GIVEN REQUEST — Copy each line of text in the data below word for word, leaving out the pictures.

::::::::

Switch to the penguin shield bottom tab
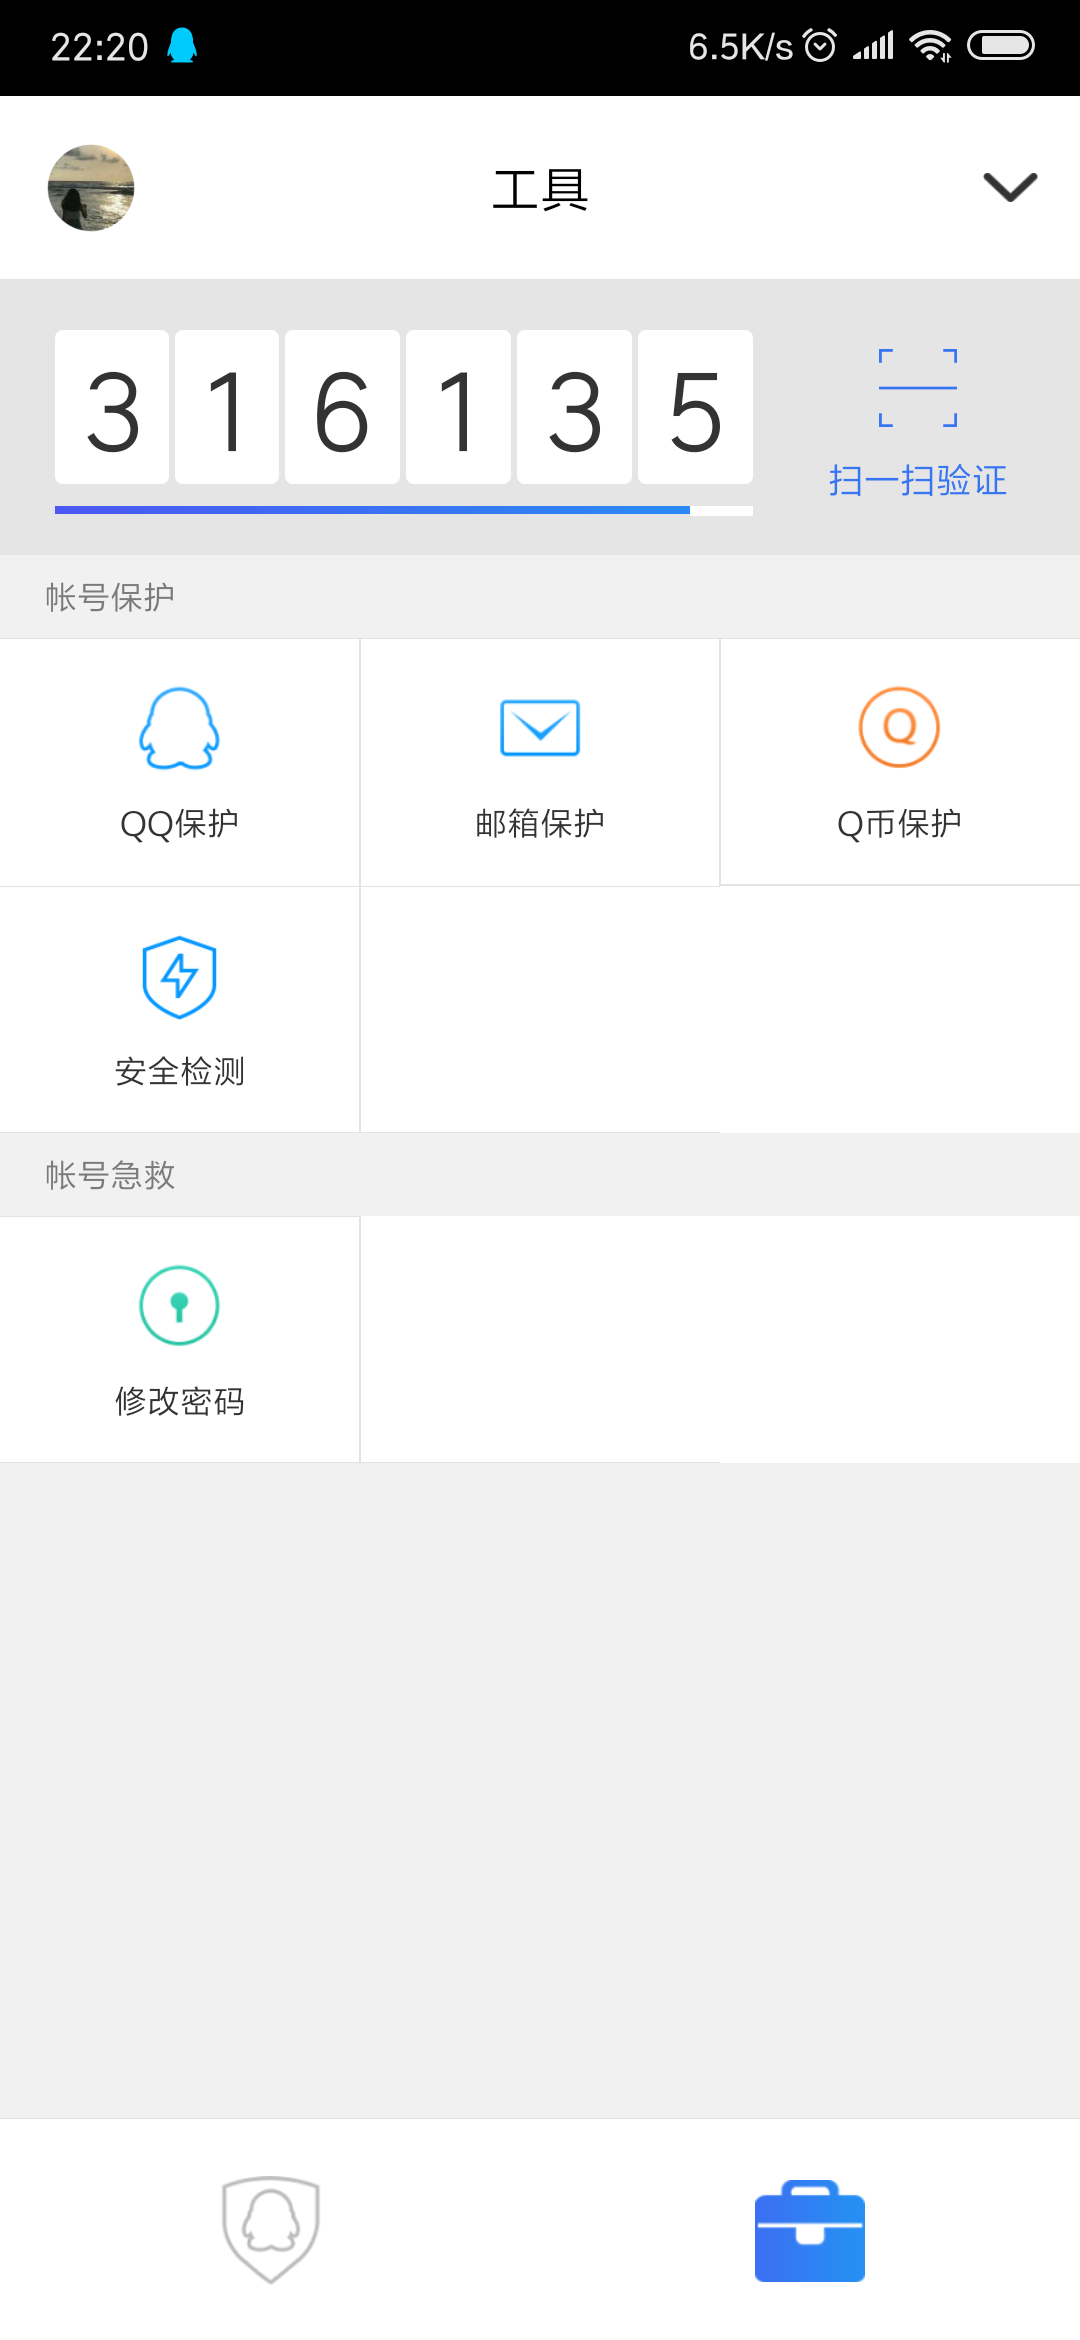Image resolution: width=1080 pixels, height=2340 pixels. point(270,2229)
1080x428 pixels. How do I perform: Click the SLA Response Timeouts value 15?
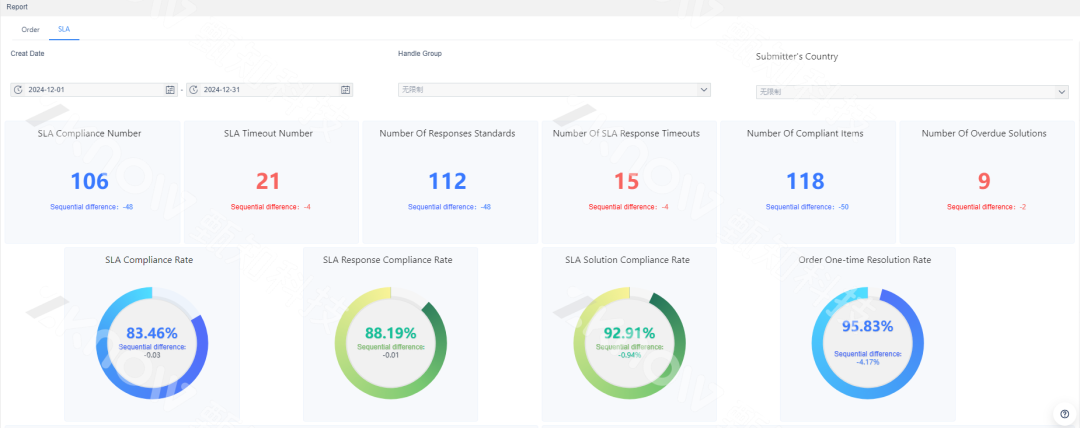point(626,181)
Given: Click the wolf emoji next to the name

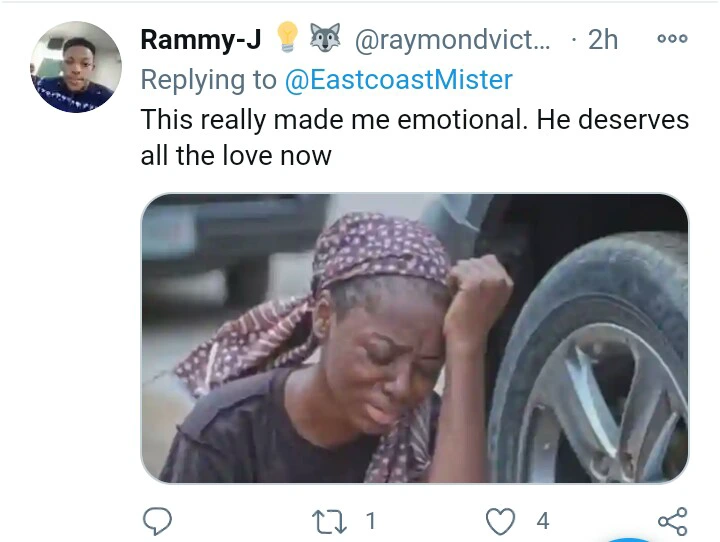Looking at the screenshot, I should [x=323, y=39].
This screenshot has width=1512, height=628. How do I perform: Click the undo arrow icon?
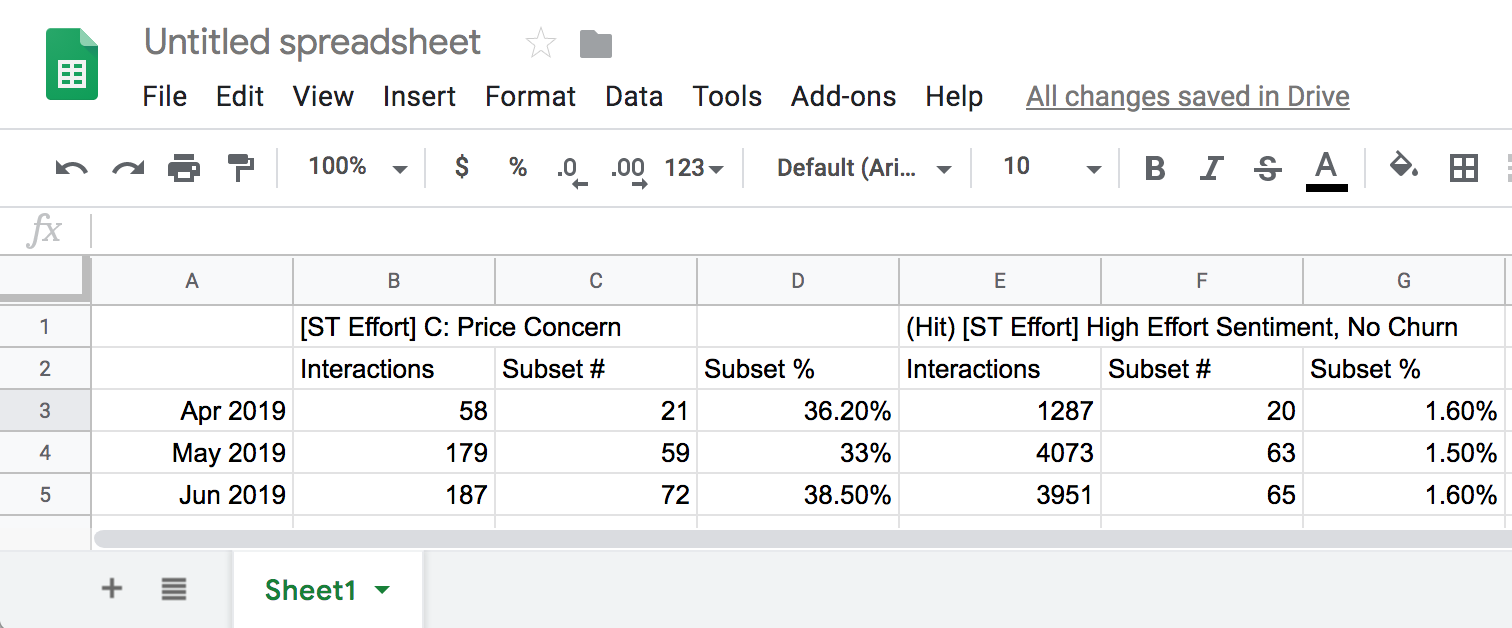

::::::::

RESPONSE TO THIS EXERCISE —
Switch to the penguin shield bottom tab
Image resolution: width=1080 pixels, height=2340 pixels. point(270,2229)
1080x428 pixels. How do I perform: Click the SLA Response Timeouts value 15?
point(626,181)
Given: Click the wolf emoji next to the name

Looking at the screenshot, I should [x=323, y=39].
This screenshot has width=1512, height=628. How do I perform: Click the undo arrow icon?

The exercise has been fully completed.